Vom Naturschutz zum Investitionsschutz

Die Dominikanische Republik will 14 ökologische Schutzgebiete eliminieren, um Platz für neue Hotels einer spanischen Kette zu schaffen. Umweltminister Jürgen Trittin protestiert, internationale Artenschutzkonferenz wird an einen anderen Ort verlegt

250.000 deutsche Touristen besuchten 2003 das „Mallorca der Karibik“

AUS SANTO DOMINGO HANS-ULRICH DILLMANN

Der Brief aus Deutschland ist alles andere als diplomatisch formuliert. „Ich bin nicht bereit“, erklärte Umweltminister Jürgen Trittin (Grüne), „mit der Finanzierung einer internationalen Veranstaltung eine gegen den Naturschutz gerichtete Politik (…) zu legitimieren.“ Adressat des Schreibens: die Regierung der Dominikanischen Republik.

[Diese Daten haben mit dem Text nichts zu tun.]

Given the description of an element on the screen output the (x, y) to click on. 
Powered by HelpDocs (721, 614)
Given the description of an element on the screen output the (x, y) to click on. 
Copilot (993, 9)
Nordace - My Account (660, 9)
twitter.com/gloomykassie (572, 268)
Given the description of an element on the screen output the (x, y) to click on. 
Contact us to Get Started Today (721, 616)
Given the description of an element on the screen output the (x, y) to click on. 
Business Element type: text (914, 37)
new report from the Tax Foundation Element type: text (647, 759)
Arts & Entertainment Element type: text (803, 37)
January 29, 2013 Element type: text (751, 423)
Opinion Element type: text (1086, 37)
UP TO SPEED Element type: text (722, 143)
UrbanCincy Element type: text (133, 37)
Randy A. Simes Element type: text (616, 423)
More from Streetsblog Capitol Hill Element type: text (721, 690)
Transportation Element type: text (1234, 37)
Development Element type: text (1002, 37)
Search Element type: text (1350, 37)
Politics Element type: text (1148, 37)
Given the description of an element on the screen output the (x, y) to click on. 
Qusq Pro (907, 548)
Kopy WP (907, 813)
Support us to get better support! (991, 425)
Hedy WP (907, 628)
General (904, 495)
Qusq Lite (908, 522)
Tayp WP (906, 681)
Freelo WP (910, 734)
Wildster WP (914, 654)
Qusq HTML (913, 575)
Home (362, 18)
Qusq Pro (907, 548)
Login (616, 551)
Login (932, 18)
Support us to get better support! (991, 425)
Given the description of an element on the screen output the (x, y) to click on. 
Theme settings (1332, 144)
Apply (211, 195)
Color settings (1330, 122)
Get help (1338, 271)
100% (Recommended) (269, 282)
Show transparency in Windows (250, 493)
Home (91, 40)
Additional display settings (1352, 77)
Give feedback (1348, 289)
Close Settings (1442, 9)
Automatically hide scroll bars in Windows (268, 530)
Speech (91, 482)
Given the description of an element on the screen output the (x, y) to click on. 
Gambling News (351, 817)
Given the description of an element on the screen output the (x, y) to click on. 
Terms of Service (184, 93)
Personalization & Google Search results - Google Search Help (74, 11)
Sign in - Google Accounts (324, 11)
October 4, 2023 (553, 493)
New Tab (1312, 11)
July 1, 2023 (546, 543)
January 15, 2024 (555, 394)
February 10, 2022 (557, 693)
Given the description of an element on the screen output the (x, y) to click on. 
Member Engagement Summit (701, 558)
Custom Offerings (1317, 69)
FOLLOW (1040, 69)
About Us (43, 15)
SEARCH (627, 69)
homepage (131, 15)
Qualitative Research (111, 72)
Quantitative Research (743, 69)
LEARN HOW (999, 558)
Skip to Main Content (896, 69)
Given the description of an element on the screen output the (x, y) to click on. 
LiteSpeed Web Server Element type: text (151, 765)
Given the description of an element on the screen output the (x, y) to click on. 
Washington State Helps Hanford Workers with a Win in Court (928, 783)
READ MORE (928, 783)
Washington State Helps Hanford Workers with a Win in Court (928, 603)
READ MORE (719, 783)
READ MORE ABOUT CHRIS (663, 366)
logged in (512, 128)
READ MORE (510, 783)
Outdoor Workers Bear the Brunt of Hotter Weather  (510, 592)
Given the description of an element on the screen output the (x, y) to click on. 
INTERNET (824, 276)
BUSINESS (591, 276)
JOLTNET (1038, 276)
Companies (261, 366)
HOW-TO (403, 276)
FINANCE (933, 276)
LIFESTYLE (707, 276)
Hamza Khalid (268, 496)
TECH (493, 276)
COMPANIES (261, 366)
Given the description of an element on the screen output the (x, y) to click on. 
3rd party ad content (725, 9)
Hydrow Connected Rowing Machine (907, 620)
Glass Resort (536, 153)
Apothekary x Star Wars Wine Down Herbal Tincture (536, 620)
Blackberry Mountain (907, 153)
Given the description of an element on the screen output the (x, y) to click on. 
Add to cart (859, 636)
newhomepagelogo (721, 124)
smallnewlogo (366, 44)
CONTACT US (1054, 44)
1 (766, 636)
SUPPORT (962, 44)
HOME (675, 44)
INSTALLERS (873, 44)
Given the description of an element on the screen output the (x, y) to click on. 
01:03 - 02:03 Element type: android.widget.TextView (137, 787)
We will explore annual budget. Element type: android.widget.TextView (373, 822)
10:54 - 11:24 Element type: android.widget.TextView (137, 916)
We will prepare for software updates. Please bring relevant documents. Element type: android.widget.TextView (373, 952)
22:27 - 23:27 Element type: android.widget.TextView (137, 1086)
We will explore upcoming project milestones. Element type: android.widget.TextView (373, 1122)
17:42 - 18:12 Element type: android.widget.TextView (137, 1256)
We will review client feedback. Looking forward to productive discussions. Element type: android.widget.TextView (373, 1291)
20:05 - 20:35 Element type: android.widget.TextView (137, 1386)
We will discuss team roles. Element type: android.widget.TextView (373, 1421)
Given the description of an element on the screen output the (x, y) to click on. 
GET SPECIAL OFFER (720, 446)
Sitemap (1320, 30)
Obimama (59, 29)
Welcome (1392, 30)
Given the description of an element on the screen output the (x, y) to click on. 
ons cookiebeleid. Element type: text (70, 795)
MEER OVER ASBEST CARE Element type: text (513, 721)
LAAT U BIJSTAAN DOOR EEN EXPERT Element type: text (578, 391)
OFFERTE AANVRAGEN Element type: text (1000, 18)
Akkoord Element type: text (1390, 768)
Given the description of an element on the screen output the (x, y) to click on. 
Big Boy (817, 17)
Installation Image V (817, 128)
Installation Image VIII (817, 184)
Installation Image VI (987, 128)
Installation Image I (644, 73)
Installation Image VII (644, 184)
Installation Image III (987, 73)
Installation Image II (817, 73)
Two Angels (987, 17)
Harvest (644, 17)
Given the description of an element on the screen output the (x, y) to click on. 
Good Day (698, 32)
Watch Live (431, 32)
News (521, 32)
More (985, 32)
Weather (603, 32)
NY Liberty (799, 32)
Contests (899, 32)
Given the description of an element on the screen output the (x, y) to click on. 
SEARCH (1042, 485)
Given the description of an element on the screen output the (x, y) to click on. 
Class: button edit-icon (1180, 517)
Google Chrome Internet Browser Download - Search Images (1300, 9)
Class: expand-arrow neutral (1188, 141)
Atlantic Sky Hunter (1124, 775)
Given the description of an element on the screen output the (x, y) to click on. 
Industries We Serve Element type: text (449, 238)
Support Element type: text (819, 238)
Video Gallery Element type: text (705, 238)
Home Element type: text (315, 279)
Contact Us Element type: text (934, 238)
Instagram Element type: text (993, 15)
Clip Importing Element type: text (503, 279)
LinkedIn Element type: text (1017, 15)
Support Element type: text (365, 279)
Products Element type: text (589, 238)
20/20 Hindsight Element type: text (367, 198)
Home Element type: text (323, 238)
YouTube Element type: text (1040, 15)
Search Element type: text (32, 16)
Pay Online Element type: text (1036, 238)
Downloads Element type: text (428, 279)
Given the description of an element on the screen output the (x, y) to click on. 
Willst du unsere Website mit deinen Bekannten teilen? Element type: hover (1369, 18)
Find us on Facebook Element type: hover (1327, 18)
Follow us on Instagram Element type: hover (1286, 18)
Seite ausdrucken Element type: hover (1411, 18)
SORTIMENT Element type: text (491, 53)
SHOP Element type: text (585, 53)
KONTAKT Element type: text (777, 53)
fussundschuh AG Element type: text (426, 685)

Zuvor hatte das dominikanische Parlament auf Initiative von Staatschef Hipólito Mejía die Reduzierung der Naturschutzzonen des Landes um fast 30 Prozent beschlossen. Monatelange Proteste und Interventionen von Umweltgruppen und Unternehmerverbände waren ergebnislos geblieben. Nutznießer werden spanische Touristikunternehmen sein, die in den früheren Schutzzonen Hotelanlagen hochziehen wollen.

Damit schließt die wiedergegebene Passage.